What the exercise asks: Write out exactly the lines running from the one with "Viewport: 1504px width, 1102px" to the last line of the entries, keeping both the first and the last.

[Collected data entries]
━━━

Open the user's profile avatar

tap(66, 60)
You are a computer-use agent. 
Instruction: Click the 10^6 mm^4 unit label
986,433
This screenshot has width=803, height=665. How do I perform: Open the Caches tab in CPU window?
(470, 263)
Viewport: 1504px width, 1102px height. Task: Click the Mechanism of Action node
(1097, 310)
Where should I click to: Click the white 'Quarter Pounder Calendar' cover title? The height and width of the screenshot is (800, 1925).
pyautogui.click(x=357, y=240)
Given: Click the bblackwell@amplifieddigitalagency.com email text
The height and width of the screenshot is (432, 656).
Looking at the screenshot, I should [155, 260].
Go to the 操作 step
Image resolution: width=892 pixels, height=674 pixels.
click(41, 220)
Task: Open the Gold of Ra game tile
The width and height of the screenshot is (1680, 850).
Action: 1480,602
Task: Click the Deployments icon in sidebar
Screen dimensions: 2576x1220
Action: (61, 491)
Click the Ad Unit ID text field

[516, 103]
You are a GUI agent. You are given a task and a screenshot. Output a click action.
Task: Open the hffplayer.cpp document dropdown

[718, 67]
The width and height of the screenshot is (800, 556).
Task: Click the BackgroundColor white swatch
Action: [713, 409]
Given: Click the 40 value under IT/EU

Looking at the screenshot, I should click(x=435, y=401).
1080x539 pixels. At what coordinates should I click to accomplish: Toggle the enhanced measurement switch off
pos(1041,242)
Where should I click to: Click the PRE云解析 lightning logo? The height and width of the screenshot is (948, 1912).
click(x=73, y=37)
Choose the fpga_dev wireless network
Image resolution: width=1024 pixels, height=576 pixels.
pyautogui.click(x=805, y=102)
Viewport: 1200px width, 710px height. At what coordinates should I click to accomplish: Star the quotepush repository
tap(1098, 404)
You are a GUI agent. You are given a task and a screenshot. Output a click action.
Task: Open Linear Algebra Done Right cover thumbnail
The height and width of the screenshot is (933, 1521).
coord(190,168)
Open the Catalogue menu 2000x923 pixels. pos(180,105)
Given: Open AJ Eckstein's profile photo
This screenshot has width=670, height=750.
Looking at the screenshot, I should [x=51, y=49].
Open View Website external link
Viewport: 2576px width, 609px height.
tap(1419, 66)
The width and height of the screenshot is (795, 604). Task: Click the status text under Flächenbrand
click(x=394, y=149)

━━━

The answer:
Viewport: 1504px width, 1102px height. Task: Click the Mechanism of Action node
(1097, 310)
Where should I click to: Click the white 'Quarter Pounder Calendar' cover title? The height and width of the screenshot is (800, 1925).
pyautogui.click(x=357, y=240)
Given: Click the bblackwell@amplifieddigitalagency.com email text
The height and width of the screenshot is (432, 656).
Looking at the screenshot, I should [155, 260].
Go to the 操作 step
Image resolution: width=892 pixels, height=674 pixels.
click(41, 220)
Task: Open the Gold of Ra game tile
The width and height of the screenshot is (1680, 850).
Action: 1480,602
Task: Click the Deployments icon in sidebar
Screen dimensions: 2576x1220
Action: (61, 491)
Click the Ad Unit ID text field

[516, 103]
You are a GUI agent. You are given a task and a screenshot. Output a click action.
Task: Open the hffplayer.cpp document dropdown

[718, 67]
The width and height of the screenshot is (800, 556).
Task: Click the BackgroundColor white swatch
Action: [713, 409]
Given: Click the 40 value under IT/EU

Looking at the screenshot, I should click(x=435, y=401).
1080x539 pixels. At what coordinates should I click to accomplish: Toggle the enhanced measurement switch off
pos(1041,242)
Where should I click to: Click the PRE云解析 lightning logo? The height and width of the screenshot is (948, 1912).
click(x=73, y=37)
Choose the fpga_dev wireless network
Image resolution: width=1024 pixels, height=576 pixels.
pyautogui.click(x=805, y=102)
Viewport: 1200px width, 710px height. At what coordinates should I click to accomplish: Star the quotepush repository
tap(1098, 404)
You are a GUI agent. You are given a task and a screenshot. Output a click action.
Task: Open Linear Algebra Done Right cover thumbnail
The height and width of the screenshot is (933, 1521).
coord(190,168)
Open the Catalogue menu 2000x923 pixels. pos(180,105)
Given: Open AJ Eckstein's profile photo
This screenshot has width=670, height=750.
Looking at the screenshot, I should [x=51, y=49].
Open View Website external link
Viewport: 2576px width, 609px height.
tap(1419, 66)
The width and height of the screenshot is (795, 604). Task: Click the status text under Flächenbrand
click(x=394, y=149)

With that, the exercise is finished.